Choken (1126 - September 19, 1203) was a Buddhist priest of the Tendai sect who lived from the late Heian period to the beginning of the Kamakura period. His father was FUJIWARA no Michinori (Shinzei). He also used the pseudonyms "Rengyobo" and "Agui no Hoin." Hachijoin Takakura, a Japanese poet on Imperial commission, was his daughter.

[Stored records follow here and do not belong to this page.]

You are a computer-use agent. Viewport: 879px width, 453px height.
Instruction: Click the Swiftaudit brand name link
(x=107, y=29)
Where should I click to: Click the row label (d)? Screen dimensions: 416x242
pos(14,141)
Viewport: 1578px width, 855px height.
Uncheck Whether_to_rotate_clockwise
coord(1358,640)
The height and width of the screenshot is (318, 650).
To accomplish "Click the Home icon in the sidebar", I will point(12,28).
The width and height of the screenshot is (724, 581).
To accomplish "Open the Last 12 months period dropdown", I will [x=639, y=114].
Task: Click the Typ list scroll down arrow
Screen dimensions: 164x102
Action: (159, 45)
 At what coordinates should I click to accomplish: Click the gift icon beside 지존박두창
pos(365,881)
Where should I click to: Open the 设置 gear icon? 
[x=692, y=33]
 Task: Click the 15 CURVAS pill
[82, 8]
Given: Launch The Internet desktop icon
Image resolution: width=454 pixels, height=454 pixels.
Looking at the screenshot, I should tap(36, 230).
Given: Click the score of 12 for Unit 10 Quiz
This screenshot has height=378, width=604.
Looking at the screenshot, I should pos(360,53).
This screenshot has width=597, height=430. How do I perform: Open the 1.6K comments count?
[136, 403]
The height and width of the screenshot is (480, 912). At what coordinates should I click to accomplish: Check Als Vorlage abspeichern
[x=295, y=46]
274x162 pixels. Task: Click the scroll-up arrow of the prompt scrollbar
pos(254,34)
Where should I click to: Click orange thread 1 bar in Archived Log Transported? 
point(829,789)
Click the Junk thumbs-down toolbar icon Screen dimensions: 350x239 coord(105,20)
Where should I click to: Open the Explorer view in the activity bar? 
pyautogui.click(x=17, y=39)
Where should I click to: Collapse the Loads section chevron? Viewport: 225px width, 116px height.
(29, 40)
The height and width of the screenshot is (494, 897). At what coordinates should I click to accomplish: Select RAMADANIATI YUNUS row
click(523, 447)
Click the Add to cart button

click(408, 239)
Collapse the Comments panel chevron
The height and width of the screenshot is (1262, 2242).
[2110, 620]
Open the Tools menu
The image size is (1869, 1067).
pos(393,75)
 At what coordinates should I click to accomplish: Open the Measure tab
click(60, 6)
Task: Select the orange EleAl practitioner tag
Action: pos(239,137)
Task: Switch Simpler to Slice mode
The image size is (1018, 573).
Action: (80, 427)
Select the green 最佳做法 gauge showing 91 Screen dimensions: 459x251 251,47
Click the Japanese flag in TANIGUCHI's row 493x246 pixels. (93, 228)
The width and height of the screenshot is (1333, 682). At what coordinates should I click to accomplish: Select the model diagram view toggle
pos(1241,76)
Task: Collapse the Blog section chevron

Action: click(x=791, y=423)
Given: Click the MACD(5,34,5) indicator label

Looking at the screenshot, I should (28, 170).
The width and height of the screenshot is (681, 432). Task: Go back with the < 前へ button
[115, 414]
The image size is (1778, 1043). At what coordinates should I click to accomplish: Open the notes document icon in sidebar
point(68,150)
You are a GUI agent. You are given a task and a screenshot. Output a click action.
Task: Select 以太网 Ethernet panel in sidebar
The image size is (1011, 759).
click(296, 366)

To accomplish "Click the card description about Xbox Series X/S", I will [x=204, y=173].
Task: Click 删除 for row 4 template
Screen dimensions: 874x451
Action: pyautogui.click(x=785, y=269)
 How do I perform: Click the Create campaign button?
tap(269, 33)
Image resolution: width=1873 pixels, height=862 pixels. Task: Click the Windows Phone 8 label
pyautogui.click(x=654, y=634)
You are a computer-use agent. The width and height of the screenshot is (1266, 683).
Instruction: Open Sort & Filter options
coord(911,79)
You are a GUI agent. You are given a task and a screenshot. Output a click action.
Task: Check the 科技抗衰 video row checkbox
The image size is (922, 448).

Choken studied the Tendai doctrine under Chinken. Initially he lived in Chikurin-in at Kitadani on Mt. Hiei, and later he lived in Agui a satobo (priest lodge in village) of the Chikurin-in. He was exiled to Shimotsuke Province after the Heiji War occurred in 1159, but not long afterward he returned to Kyoto. In 1174, he was appointed as the Gon dai sozu (the provisional second-highest position, upper grade, of priest) due to his learning of the kiuho (service to pray for rain) at the Saishoko (the annual five days of lectures on the Konkomyo-saishoo Sutra); and in 1177 he inherited, from Myoun, the Kechimyaku (lineage) of isshin sangan (threefold contemplation in a single mind). He conducted many hoe (Buddhist masses) as the doshi (officiating monk), and it is said that he was an expert at preaching and instruction in Buddhism and was the originator of the Agui school sermon.
According to "Gyokuyo" (the diary of FUJIWARA no Kanezane), Choken committed adultery with Imperial Princess Shushi, who was the Chugu (empress) of Emperor Nijo, and Kaie, the apprentice of Choken, was a son between Choken and Imperial Princess Shushi.